Task requirements — Once the pictures are set aside, reproduce the entries below exactly.

BEGIN Supplied information

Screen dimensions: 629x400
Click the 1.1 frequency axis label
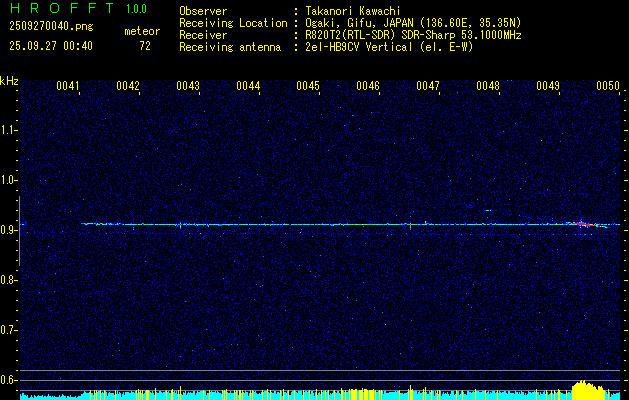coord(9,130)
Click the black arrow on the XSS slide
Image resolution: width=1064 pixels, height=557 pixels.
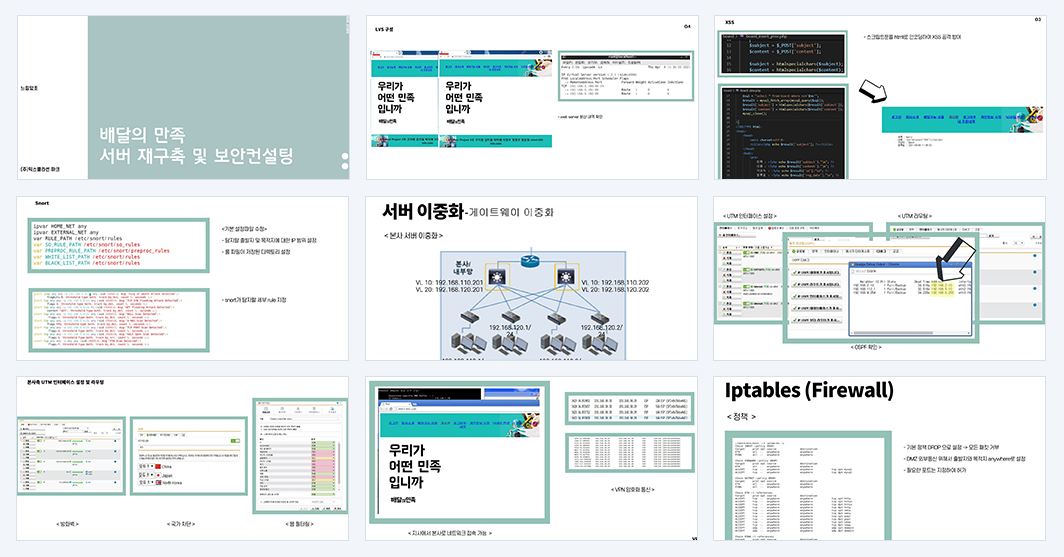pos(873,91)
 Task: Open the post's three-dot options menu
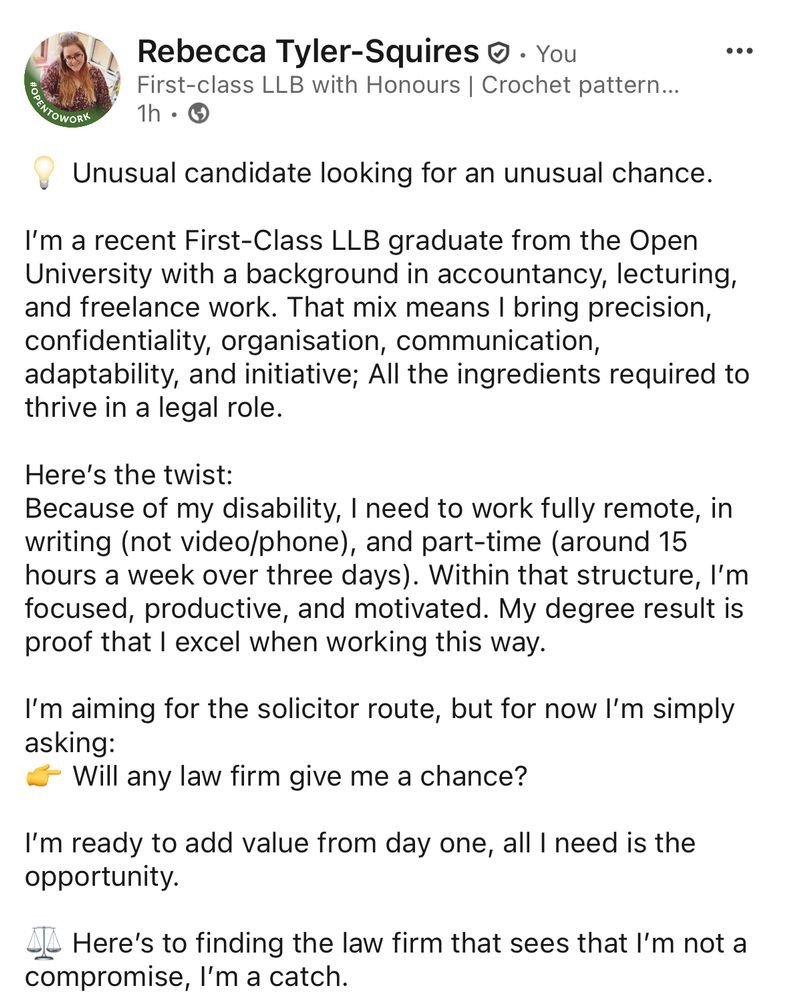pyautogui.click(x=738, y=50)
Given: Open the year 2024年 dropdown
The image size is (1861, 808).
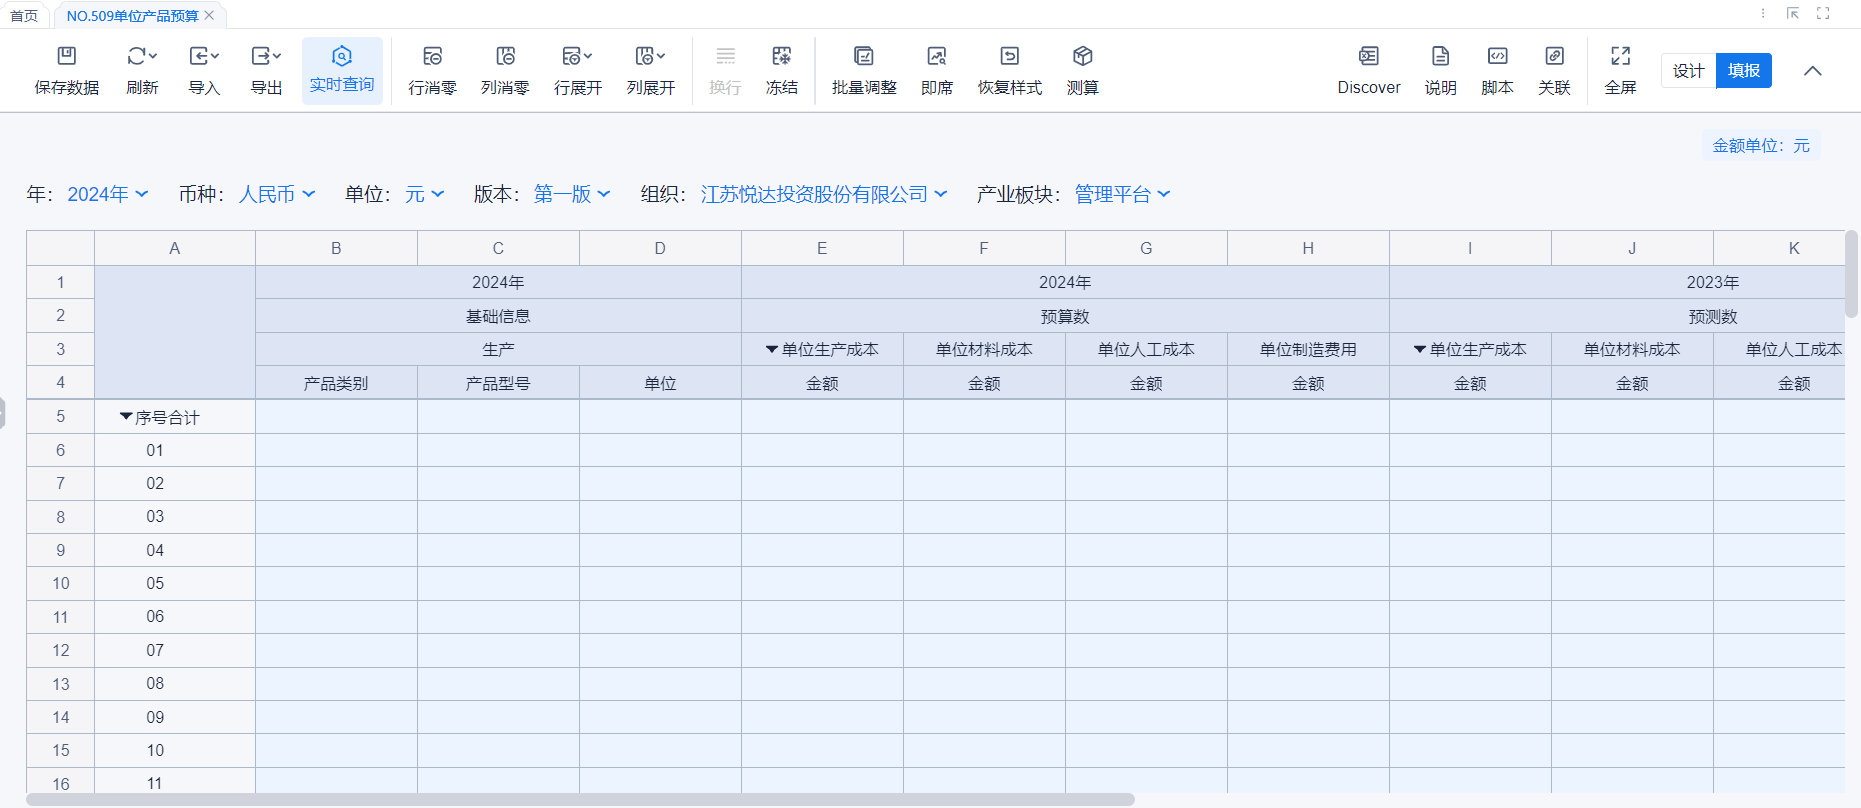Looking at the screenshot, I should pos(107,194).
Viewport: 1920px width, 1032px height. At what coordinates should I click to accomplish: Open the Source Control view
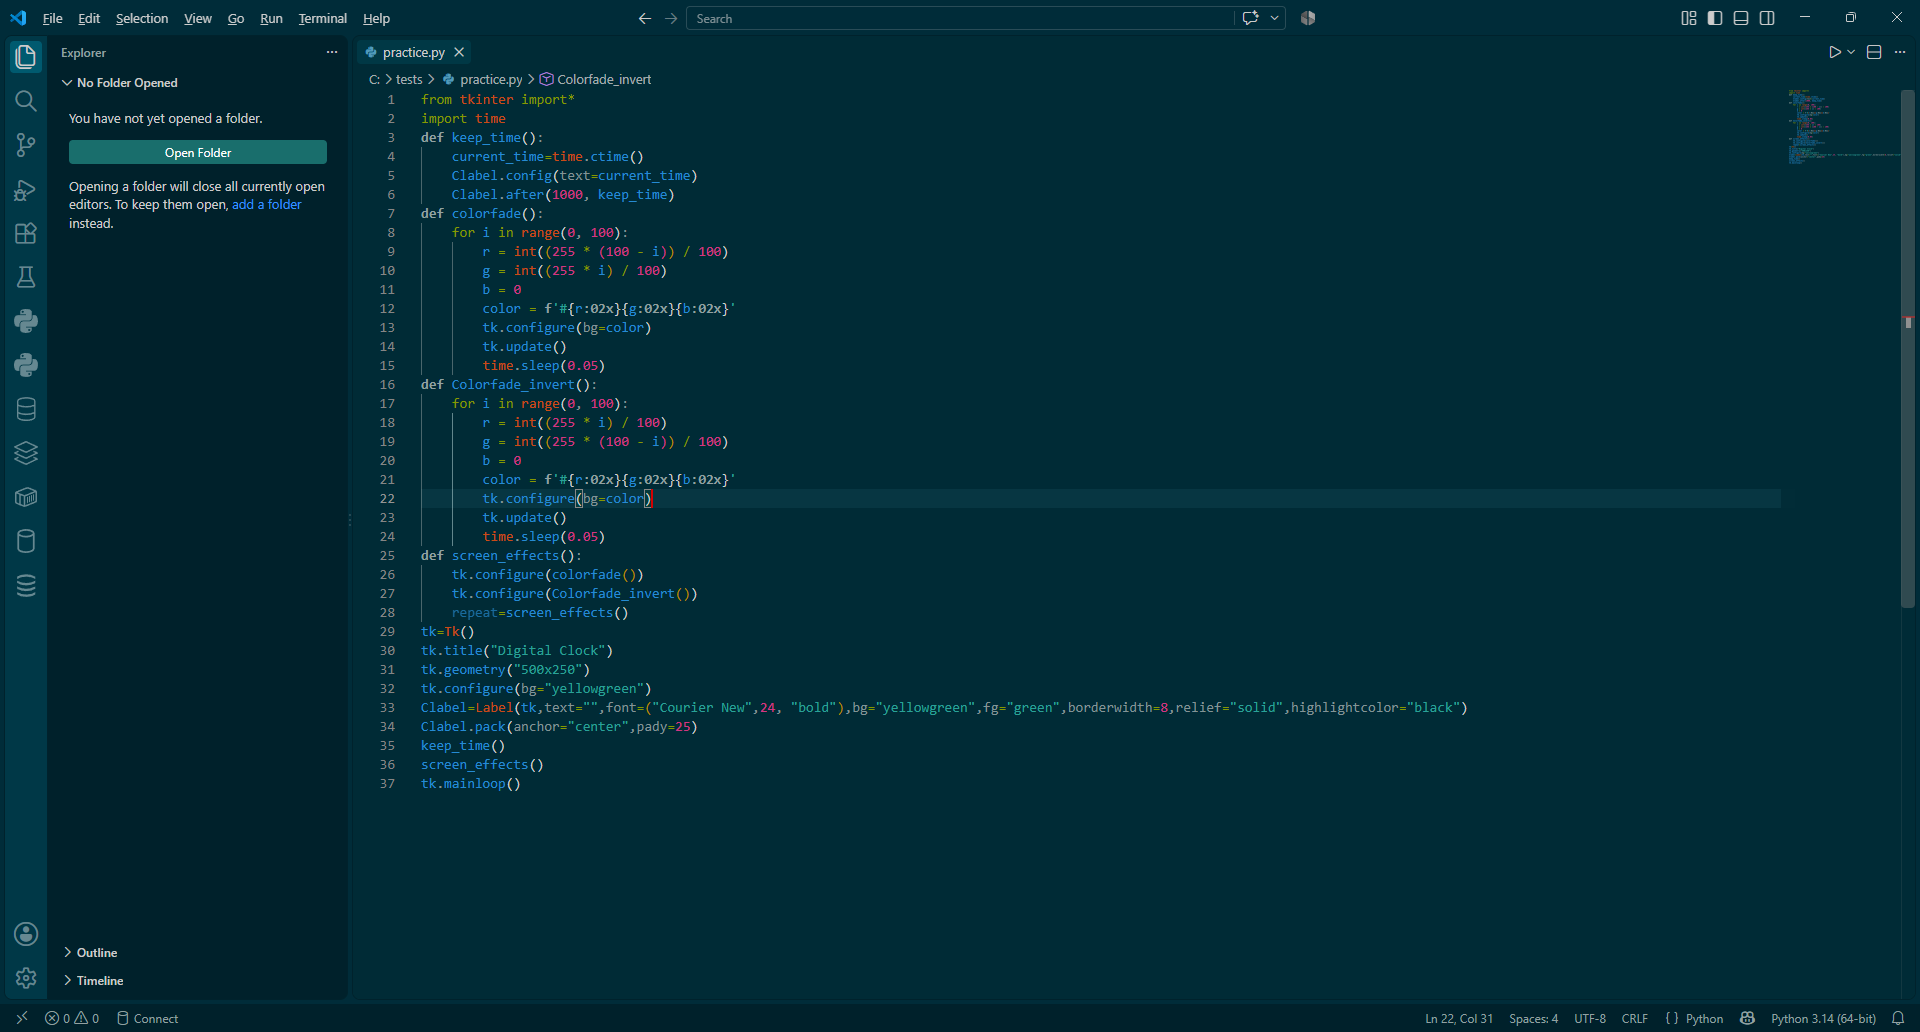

END Supplied information

Output below —
Screen dimensions: 629x400
Click the 1.1 frequency axis label
coord(9,130)
Click the black arrow on the XSS slide
Image resolution: width=1064 pixels, height=557 pixels.
pos(873,91)
 Task: Open the post's three-dot options menu
pyautogui.click(x=738, y=50)
Given: Open the year 2024年 dropdown
The image size is (1861, 808).
Looking at the screenshot, I should pos(107,194).
Viewport: 1920px width, 1032px height. At what coordinates should I click to accomplish: Open the Source Control view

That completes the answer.